| Text-Phonetic documentation | Contained in the Text-Phonetic distribution. |
Text::Phonetic - A base class for phonetic algorithms
use Text::Phonetic::Metaphone; my $phonetic = Text::Phonetic::Metaphone->new(); $encoded_string = $phonetic->encode($string); @encoded_list = $phonetic->encode(@list); my $same = $phonetic->compare($string1,$string2);
Or
use Text::Phonetic; my $phonetic = Text::Phonetic->load( algorithm => 'Phonix' ); $encoded_string = $phonetic->encode($string);
This module provides an easy and convinient way to encode names with various phonetic algorithms. It acts as a wrapper arround other phonetic algorithm modules like Text::Metaphone, Text::DoubleMetaphone, Text::Soundex and also implements some other algorithms such as Text::Phonetic::DaitchMokotoff, Text::Phonetic::Koeln, Text::Phonetic::Phonem and Text::Phonetic::Phonix.
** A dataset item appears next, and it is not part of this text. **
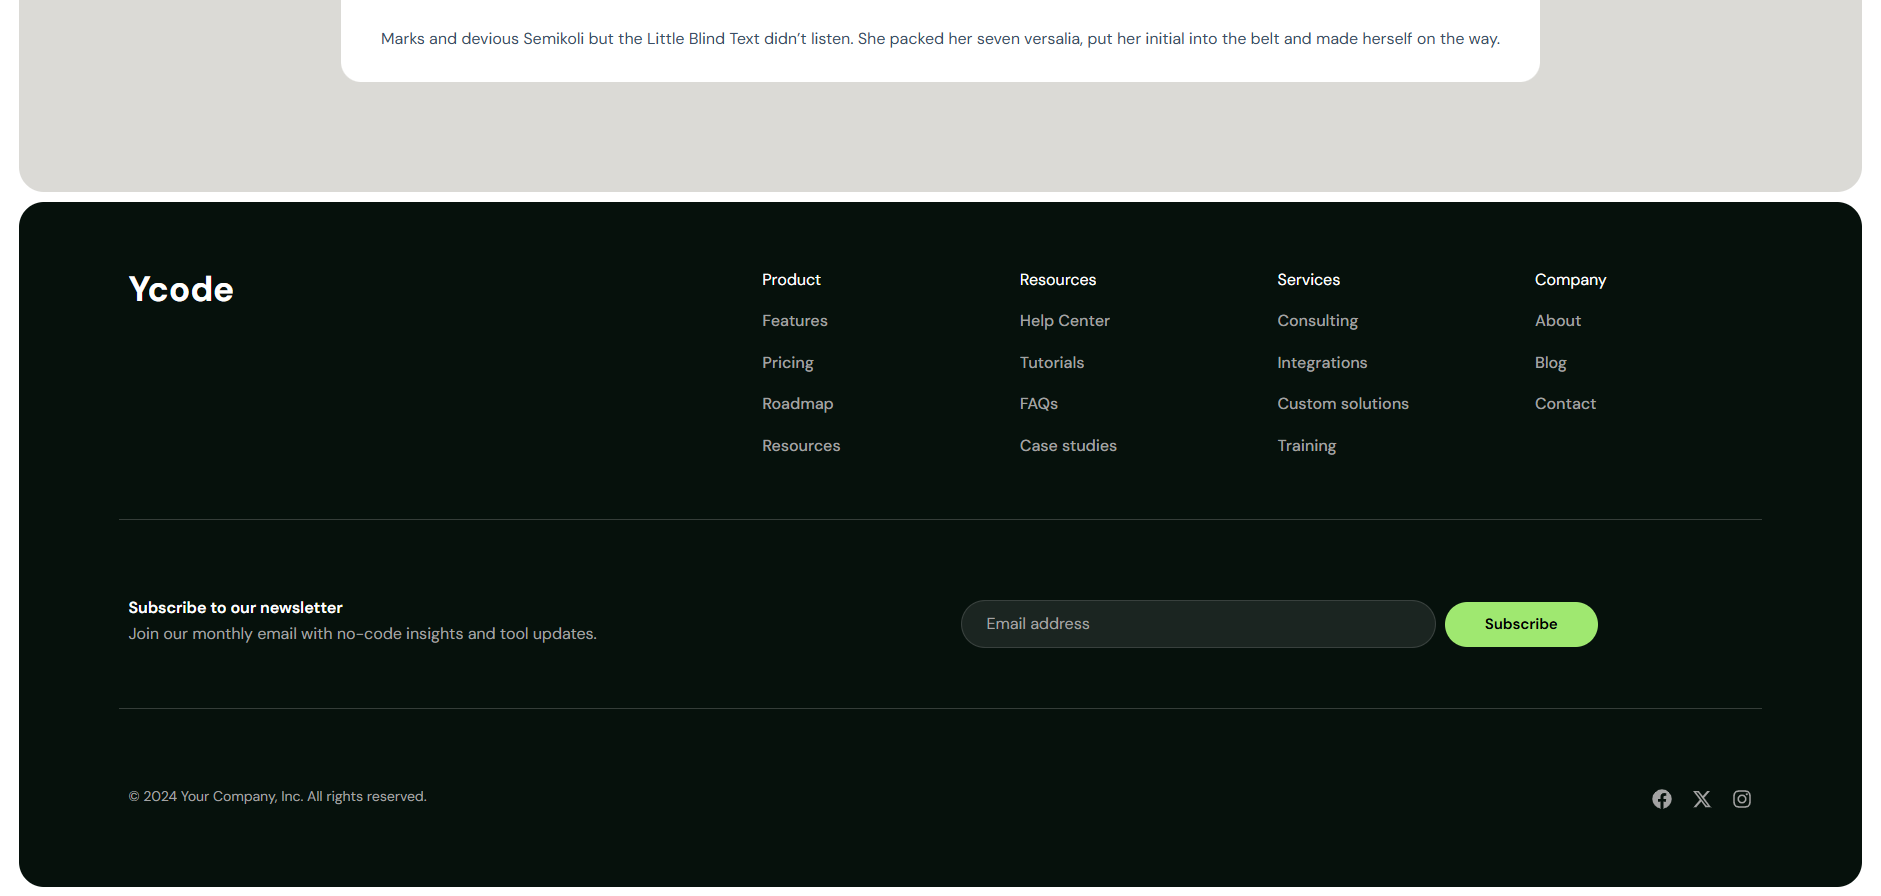View the Roadmap footer link
1881x896 pixels.
pyautogui.click(x=797, y=404)
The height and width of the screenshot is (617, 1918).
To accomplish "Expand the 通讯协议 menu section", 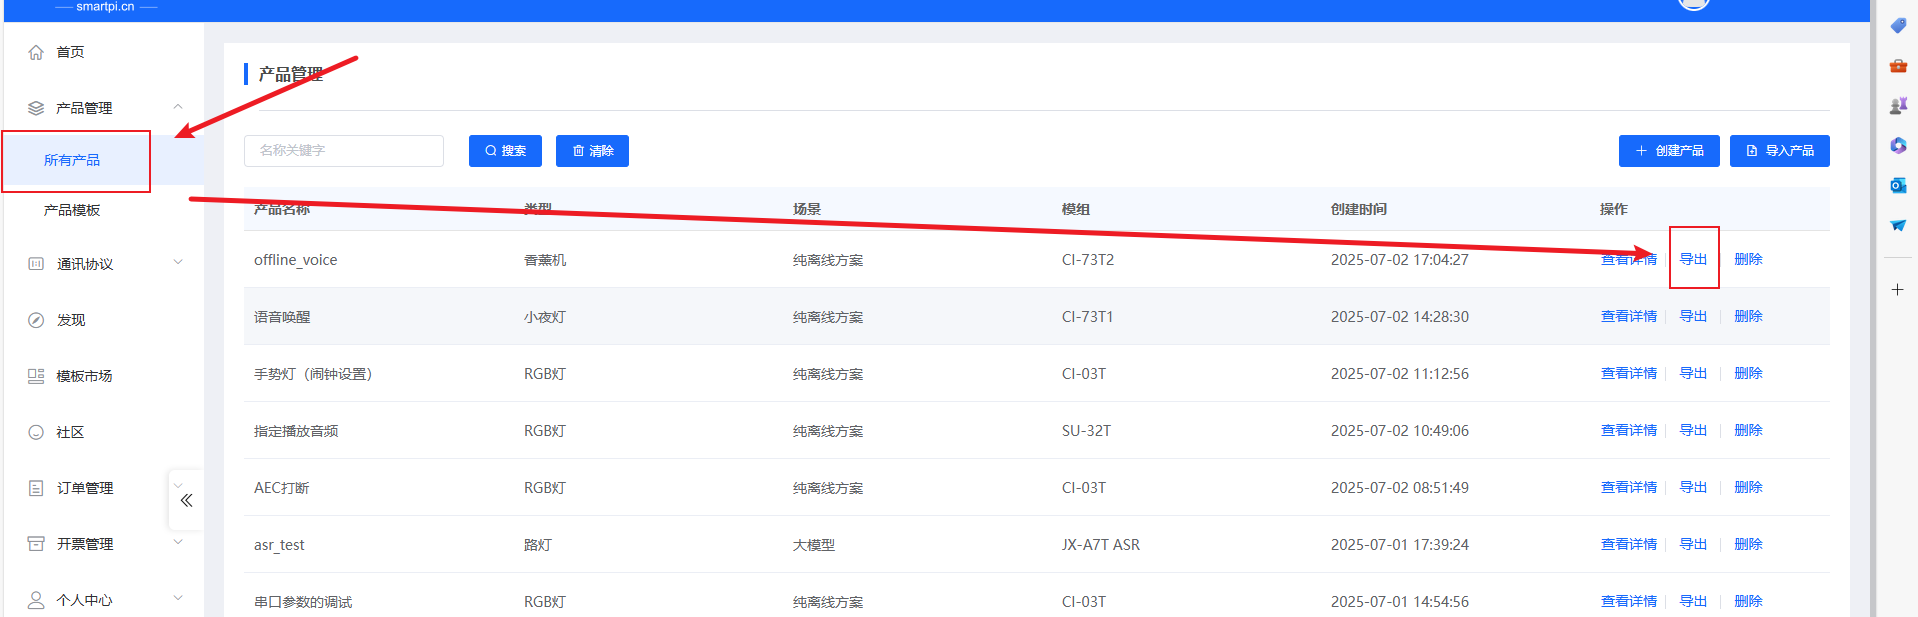I will tap(178, 263).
The module can easily be subclassed.
$obj = Text::Phonetic::SUBCLASS->new(%PARAMETERS)
You can pass arbitrary attributes to the constructor. The only global
attribute is unidecode which defaults to 1 if not set. This attribute
controlls if non-latin characters should be transliterated to A-Z
(see also Text::Unidecode).
Additional attributes may be defined by the various implementation classes.
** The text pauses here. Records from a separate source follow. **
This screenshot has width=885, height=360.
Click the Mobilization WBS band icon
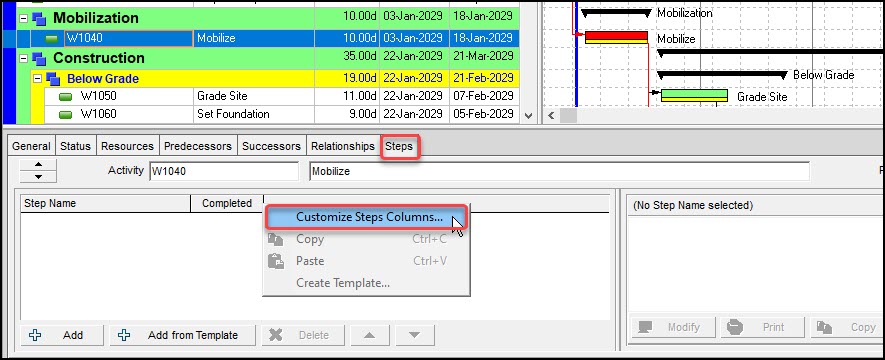pos(39,18)
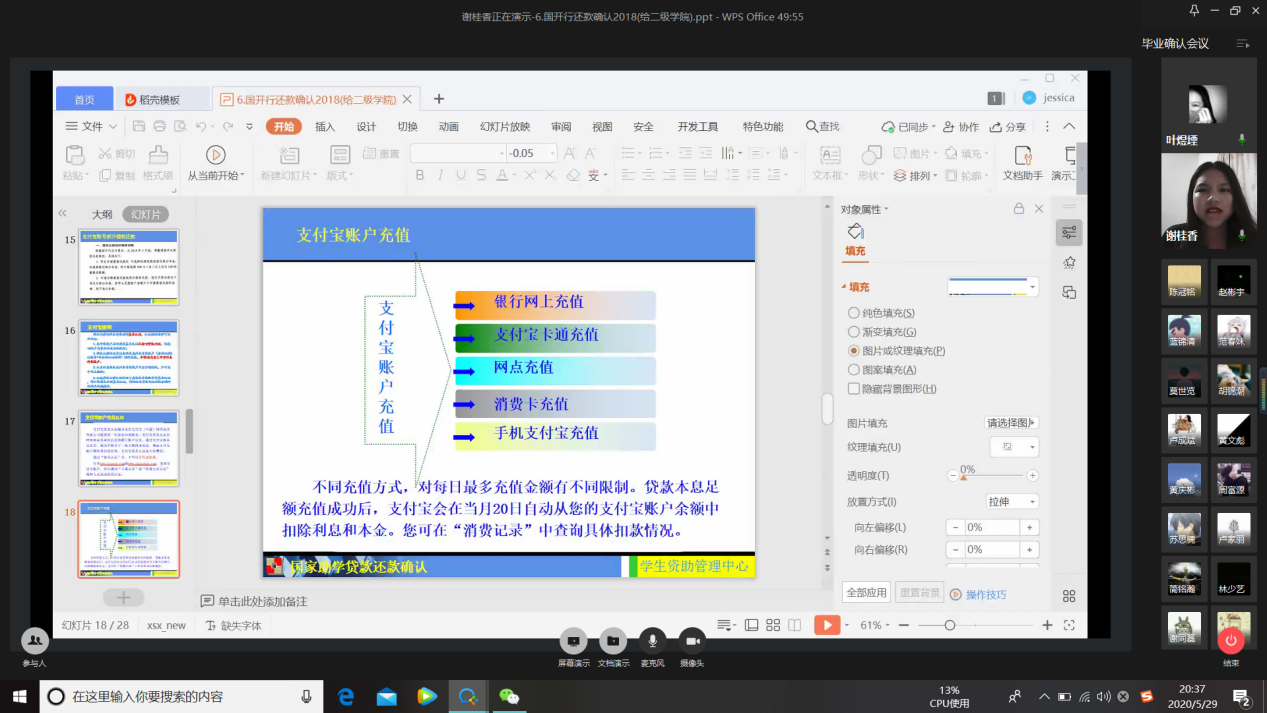Viewport: 1267px width, 713px height.
Task: Open the 请选择图片 picture fill dropdown
Action: point(1012,423)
$obj = Text::Phonetic->new(algorithm => $algorithm, %PARAMETERS)
Alternative constructor which also loads the requested algorithm subclass.
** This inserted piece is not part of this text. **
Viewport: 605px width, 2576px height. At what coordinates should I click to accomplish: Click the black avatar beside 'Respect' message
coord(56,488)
$RETURN_STRING = $obj->encode($STRING); OR @RETURN_LIST = $obj->encode(@LIST); OR $RETURN_LIST_REF = $obj->encode(@LIST);
Encodes the given string or list of strings. Returns a single value, array or array reference depending on the caller context and parameters.
Returns undef on an empty/undefined/whitespace only string.
$RETURN_CODE = $obj->compare($STRING1,$STRING2);
The return code is an integer between 100 and 0 indicating the likelihood that
the to results are the same. 100 means that the strings are completely
identical. 99 means that the strings match after all non-latin characters
have been transliterated. Values in between 98 and 1 usually mean that the
given strings match. 0 means that the used alogorithm couldn't match the two
strings at all.
compare is a shortcut to the $obj->_do_compare($CODE1,$CODE2) method.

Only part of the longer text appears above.